I kicked off the meeting by reiterating the differences between Project Context and Product-Line Context automation. Project Context automation is focused on delivering the automation and results that are needed to complete a development project. Product-Line Context automation focuses on building automation that can be run completely hands-off for a long period of time across multiple projects/releases.

Then, myopically, I started to talk about what needed to be done to finish their new code for the Product-Line Context. Once again, I was trapped in my own context and not stopping to think about the needs of the Project Context. Fortunately, one of my colleagues stopped me almost immediately and suggested that we should define completion criteria for both the Project Context and the Product-Line context.

This lead to a very good discussion. We eventually reached consensus on two different sets of "Done Criteria." Below are the detailed criteria, from the post-meeting email that I sent out.

Project Context: when something is “done” for the Project Context, it is ready to be checked into the ITE source tree and shared among other ITE users, but it is not ready to migrate into the lab to be run fully hands-off by the Automation team.

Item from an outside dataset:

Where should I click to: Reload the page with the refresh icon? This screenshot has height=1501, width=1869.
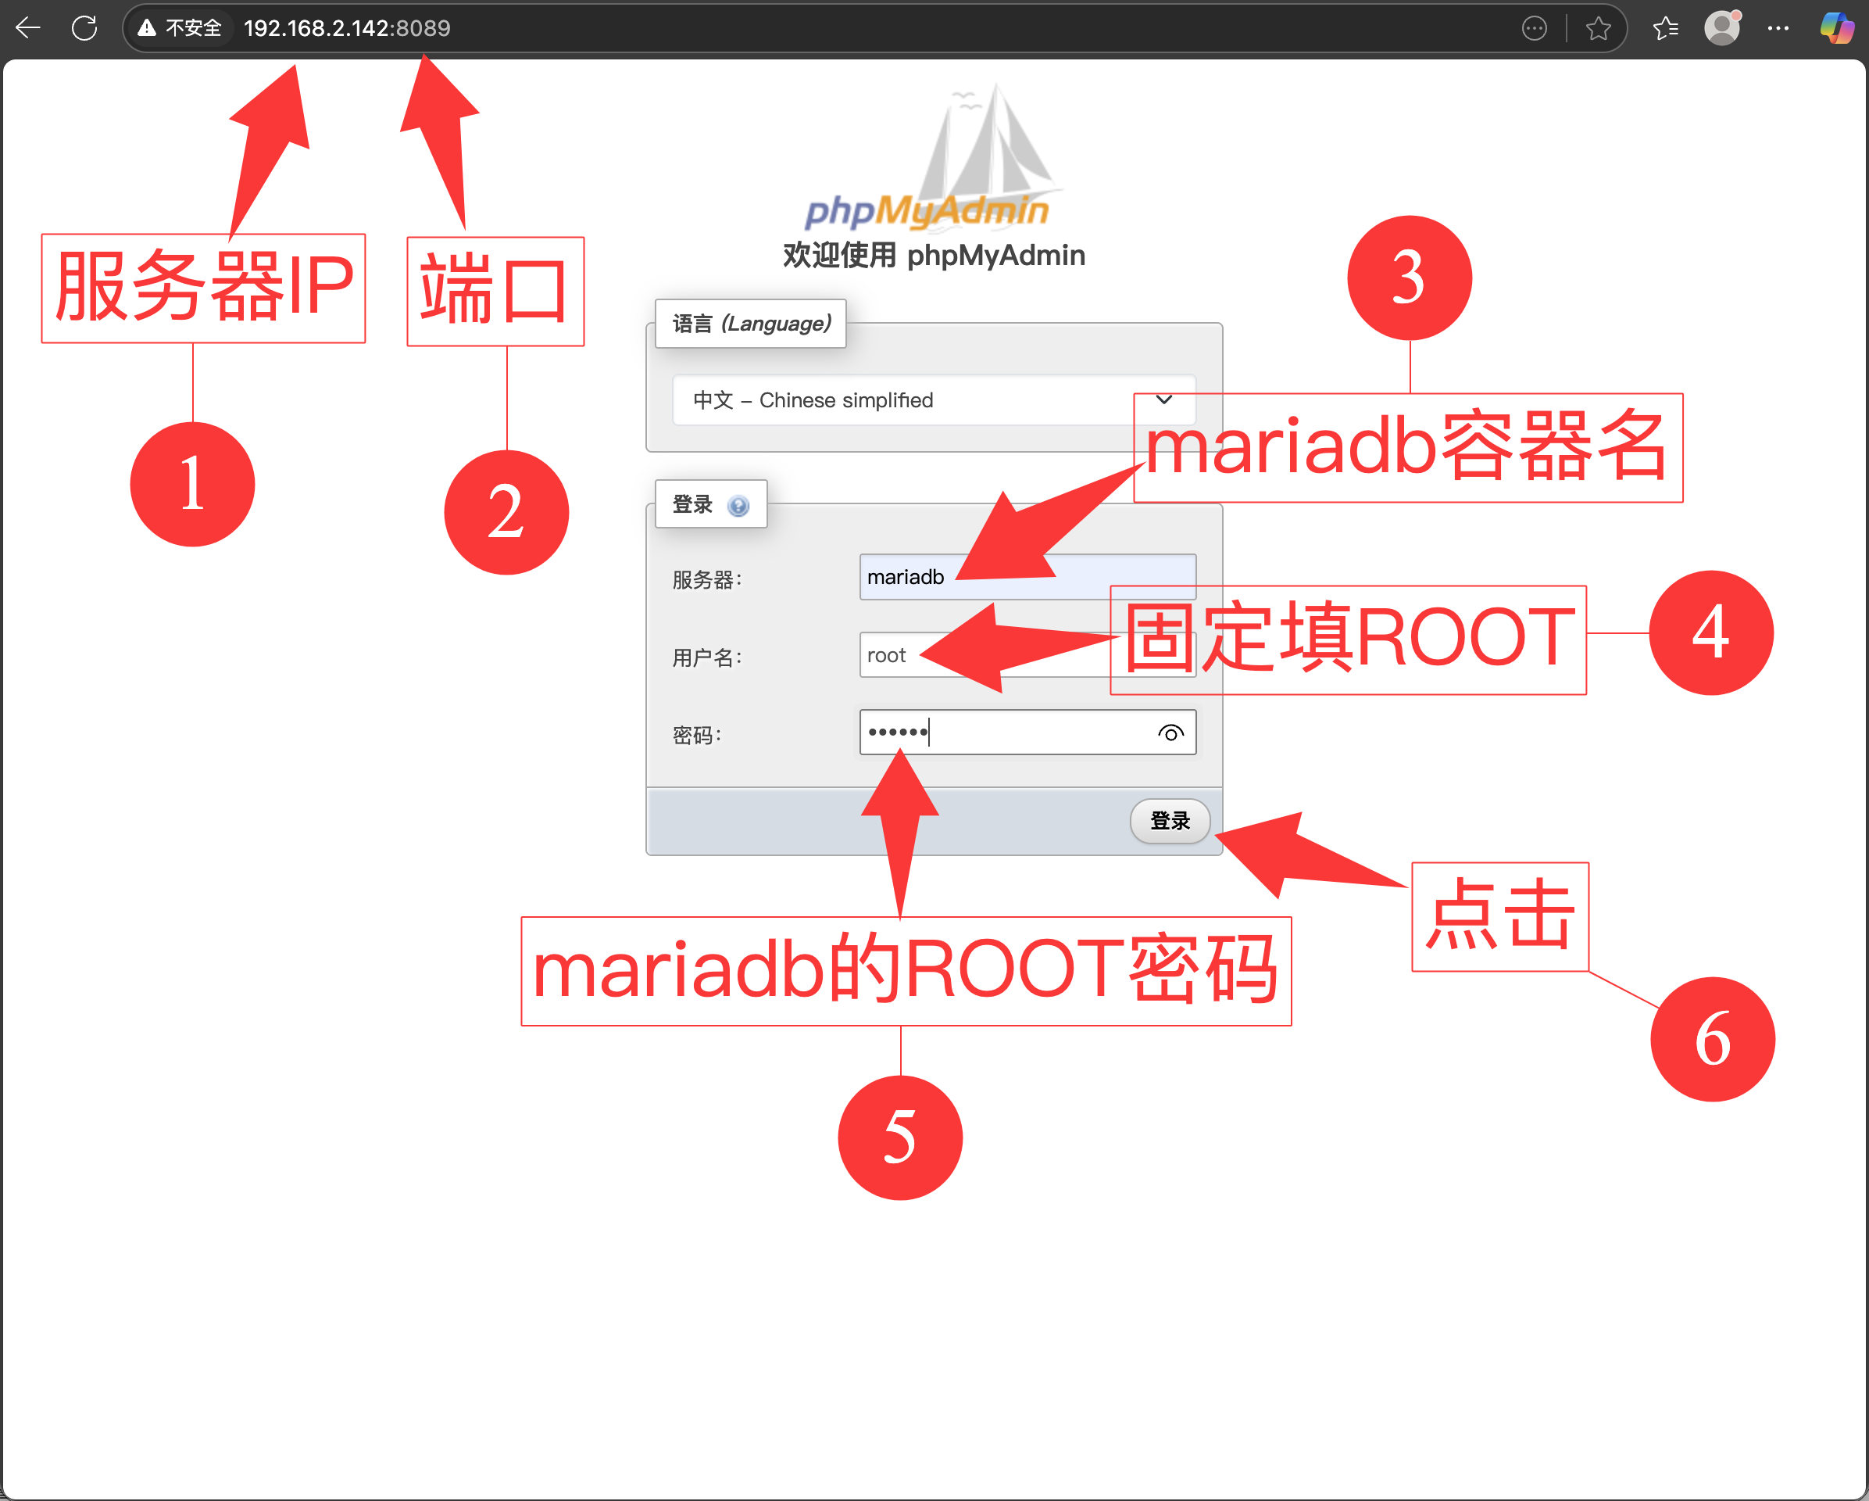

We agree to the following as “Done Criteria” for the Project Context:
  • Must be backwards compatible with the ITE and existing tests—if other people start using the new code, it isn’t suddenly going to cause a bunch of false test results or other problems.
  • It must have a good suite of unit tests. Both the new unit tests and the existing unit tests should run and pass.
  • It must be able to submit pass/fail/abort test results to the ITE results database.
  • It must be checked into the ITE code tree (in some appropriate location, might not be on the main branch).
  • There must be sufficient documentation to allow other people can set it up and use it.
  • Other ITE users must be able to build/deploy it to their ITE installations.

Product-Line Context: when something is “done” for the Product Line Context, it is ready for the Automation team to start running it in the lab. No hands-on modifications or monitoring will be needed.


We agree to the following as “Done Criteria” for the Project Context:
  • It can be set up using f5iteconfig (f5iteconfig is the tool we use to set up a new automation environment).
  • Our subjob health-checks can monitor all the hardware in the test harness and generate alerts if one of them fails (health-checks are done periodically during a test run to verify that all the systems in the test harness are functioning).
  • The controller can identify the harness and use appropriate meta-data to figure out which tests can run on it (our tests are tagged with meta-data denoting the hardware/software releases for which the test is valid).
  • We can retrieve data (log files/core files/whatever) from all the hardware in the harness.
  • We can configure/provision/license all the DUT in the harness.
  • We can allocate resources/configure services on all the hardware in the harness.